Task prompt: Somewhere below are a line with "This screenshot has height=825, width=1300." and a later line with "Task: Tap the Commission base ₱129 value". Output exactly those lines and all lines between them.

Source data below:

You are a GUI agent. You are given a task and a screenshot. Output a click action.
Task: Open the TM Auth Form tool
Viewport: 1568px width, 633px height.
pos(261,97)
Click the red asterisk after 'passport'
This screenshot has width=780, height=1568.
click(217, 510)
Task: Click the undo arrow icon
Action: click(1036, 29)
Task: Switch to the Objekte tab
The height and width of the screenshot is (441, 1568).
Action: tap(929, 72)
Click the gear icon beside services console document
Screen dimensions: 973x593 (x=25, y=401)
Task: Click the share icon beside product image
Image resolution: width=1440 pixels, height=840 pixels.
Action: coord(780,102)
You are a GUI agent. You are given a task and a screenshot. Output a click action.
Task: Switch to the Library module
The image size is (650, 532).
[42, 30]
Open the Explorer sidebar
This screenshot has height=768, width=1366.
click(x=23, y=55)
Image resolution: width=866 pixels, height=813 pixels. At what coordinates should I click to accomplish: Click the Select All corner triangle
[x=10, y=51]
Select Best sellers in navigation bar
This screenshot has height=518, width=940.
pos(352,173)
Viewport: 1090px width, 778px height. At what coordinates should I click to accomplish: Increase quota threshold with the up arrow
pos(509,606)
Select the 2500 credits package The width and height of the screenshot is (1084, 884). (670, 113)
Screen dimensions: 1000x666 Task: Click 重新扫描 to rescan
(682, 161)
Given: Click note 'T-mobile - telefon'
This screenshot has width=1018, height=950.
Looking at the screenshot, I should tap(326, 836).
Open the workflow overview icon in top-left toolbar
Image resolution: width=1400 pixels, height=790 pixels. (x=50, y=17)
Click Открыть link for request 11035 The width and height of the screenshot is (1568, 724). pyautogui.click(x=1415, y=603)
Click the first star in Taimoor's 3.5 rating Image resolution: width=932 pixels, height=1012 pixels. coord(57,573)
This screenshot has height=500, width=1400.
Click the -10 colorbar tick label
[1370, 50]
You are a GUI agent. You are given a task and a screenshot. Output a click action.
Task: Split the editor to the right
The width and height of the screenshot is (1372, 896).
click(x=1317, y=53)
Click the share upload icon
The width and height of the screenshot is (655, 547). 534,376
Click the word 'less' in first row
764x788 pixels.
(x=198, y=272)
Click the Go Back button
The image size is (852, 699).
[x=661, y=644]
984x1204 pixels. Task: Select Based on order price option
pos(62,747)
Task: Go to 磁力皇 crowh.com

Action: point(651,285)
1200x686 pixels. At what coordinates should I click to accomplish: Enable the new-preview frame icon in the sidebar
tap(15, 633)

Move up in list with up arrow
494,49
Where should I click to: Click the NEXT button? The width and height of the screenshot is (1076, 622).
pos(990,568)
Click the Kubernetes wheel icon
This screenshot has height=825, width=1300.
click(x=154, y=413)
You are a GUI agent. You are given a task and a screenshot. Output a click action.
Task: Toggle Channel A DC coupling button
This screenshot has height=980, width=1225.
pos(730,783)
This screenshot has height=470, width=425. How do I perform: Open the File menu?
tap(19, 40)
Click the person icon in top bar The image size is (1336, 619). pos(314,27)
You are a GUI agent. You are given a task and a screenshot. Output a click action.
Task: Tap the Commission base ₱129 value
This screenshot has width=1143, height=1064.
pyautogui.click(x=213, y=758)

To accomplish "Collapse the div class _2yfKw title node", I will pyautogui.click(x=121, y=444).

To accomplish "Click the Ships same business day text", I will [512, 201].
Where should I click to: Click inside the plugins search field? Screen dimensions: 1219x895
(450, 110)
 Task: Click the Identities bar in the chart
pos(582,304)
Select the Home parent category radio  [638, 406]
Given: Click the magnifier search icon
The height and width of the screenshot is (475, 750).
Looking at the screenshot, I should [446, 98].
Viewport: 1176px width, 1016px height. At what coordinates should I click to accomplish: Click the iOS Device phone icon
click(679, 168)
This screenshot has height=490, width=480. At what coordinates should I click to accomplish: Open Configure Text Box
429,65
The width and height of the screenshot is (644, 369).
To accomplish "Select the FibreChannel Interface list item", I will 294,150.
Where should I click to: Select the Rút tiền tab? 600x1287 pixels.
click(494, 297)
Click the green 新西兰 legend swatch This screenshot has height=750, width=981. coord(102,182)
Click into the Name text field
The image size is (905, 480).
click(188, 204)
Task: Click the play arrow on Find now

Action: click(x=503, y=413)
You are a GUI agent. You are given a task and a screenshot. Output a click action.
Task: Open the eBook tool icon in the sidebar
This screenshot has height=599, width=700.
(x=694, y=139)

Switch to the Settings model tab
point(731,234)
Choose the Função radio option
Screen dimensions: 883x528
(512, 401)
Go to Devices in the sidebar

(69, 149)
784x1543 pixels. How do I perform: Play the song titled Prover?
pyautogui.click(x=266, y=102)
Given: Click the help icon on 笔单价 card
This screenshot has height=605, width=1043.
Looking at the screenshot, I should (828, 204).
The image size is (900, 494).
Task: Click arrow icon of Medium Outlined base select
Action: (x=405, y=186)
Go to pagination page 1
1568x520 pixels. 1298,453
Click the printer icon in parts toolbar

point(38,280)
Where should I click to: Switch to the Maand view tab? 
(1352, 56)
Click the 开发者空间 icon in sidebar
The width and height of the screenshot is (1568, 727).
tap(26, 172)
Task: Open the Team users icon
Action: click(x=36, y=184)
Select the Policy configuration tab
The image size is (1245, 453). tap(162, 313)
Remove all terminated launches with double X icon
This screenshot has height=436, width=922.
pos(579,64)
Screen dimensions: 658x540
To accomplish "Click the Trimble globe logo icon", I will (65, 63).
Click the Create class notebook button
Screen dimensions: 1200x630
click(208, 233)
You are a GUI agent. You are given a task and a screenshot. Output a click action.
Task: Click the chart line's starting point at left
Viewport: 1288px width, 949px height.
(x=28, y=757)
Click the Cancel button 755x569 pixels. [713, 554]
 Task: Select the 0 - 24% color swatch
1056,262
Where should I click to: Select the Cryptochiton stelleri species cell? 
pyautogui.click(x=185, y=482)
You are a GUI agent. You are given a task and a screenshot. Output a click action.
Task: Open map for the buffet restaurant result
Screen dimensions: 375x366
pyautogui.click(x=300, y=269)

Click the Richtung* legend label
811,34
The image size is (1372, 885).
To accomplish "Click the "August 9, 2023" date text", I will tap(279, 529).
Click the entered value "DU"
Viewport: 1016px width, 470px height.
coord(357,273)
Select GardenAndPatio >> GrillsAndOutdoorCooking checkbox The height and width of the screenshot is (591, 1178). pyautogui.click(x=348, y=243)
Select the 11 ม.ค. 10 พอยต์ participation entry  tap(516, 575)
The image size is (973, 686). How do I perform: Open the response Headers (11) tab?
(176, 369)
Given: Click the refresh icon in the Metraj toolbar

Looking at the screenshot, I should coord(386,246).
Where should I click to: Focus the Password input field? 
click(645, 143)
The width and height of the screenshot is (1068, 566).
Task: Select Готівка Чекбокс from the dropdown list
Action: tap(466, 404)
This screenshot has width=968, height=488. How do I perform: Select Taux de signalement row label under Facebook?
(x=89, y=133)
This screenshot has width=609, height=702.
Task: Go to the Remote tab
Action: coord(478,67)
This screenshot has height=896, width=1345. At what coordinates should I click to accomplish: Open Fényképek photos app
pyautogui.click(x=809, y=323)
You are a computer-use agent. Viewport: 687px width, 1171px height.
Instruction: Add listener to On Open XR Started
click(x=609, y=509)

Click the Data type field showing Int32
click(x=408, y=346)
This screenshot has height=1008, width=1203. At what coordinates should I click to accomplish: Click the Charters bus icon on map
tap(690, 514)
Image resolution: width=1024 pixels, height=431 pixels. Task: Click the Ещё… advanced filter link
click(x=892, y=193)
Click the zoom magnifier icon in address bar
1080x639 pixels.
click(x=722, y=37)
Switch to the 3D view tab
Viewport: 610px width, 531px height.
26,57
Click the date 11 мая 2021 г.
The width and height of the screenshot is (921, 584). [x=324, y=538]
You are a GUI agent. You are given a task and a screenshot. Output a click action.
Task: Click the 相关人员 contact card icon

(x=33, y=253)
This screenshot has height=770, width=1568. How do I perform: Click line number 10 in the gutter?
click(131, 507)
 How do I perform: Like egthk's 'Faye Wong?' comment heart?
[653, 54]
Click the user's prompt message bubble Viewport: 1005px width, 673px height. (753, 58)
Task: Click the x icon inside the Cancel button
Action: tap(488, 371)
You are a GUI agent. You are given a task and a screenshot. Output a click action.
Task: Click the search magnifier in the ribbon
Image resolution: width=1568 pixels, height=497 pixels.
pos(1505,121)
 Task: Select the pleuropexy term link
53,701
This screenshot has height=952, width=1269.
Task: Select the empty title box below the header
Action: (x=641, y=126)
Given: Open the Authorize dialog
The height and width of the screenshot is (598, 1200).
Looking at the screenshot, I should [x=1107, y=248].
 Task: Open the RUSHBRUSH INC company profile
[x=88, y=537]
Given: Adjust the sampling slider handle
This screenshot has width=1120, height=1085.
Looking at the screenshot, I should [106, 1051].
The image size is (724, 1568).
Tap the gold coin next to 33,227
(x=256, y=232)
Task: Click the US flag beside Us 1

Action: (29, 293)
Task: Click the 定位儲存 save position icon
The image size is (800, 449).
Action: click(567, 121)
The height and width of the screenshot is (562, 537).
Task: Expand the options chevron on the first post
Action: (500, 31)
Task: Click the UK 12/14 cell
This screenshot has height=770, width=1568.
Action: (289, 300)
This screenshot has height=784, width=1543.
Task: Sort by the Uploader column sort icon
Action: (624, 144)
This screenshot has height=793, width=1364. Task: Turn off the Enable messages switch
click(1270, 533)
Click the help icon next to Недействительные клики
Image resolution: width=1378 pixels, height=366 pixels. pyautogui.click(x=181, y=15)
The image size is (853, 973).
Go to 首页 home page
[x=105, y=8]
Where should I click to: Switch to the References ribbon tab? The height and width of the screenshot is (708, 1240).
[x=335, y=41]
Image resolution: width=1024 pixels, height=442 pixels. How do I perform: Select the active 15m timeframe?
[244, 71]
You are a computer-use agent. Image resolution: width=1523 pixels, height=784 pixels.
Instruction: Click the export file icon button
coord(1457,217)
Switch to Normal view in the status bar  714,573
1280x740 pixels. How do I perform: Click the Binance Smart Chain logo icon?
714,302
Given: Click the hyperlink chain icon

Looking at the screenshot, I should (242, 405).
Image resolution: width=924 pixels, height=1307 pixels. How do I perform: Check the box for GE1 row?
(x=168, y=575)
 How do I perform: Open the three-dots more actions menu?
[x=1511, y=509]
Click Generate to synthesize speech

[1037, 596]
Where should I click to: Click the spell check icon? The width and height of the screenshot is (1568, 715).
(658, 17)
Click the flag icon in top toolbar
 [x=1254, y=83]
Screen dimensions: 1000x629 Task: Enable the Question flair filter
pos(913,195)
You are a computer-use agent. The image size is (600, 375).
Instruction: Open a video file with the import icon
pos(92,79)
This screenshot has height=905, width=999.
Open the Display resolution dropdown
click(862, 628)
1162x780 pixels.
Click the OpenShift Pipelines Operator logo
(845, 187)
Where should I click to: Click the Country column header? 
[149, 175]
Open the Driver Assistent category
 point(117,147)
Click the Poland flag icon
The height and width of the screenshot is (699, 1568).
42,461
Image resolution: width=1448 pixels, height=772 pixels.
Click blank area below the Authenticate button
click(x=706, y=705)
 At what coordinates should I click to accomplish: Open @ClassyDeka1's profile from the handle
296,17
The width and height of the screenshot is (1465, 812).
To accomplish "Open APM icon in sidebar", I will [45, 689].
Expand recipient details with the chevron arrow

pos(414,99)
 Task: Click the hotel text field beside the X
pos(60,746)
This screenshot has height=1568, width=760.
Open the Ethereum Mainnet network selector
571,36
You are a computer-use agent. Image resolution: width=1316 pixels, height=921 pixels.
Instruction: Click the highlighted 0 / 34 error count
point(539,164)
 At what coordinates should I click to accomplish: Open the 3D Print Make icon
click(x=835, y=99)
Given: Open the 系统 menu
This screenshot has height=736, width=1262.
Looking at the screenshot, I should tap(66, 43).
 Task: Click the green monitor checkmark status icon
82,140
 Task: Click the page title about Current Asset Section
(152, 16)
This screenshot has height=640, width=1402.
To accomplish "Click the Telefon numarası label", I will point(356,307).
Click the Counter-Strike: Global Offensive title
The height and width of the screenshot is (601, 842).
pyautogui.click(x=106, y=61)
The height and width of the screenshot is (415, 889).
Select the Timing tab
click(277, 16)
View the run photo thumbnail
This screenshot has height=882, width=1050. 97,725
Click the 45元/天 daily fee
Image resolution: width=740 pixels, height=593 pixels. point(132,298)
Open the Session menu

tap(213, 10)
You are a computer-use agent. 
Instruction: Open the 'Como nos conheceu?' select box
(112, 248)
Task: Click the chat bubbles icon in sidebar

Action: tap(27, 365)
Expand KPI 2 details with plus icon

End of Source data.

Result of the task:
This screenshot has height=825, width=1300.
click(x=154, y=413)
You are a GUI agent. You are given a task and a screenshot. Output a click action.
Task: Toggle Channel A DC coupling button
This screenshot has height=980, width=1225.
pos(730,783)
This screenshot has height=470, width=425. How do I perform: Open the File menu?
tap(19, 40)
Click the person icon in top bar The image size is (1336, 619). pos(314,27)
You are a GUI agent. You are given a task and a screenshot. Output a click action.
Task: Tap the Commission base ₱129 value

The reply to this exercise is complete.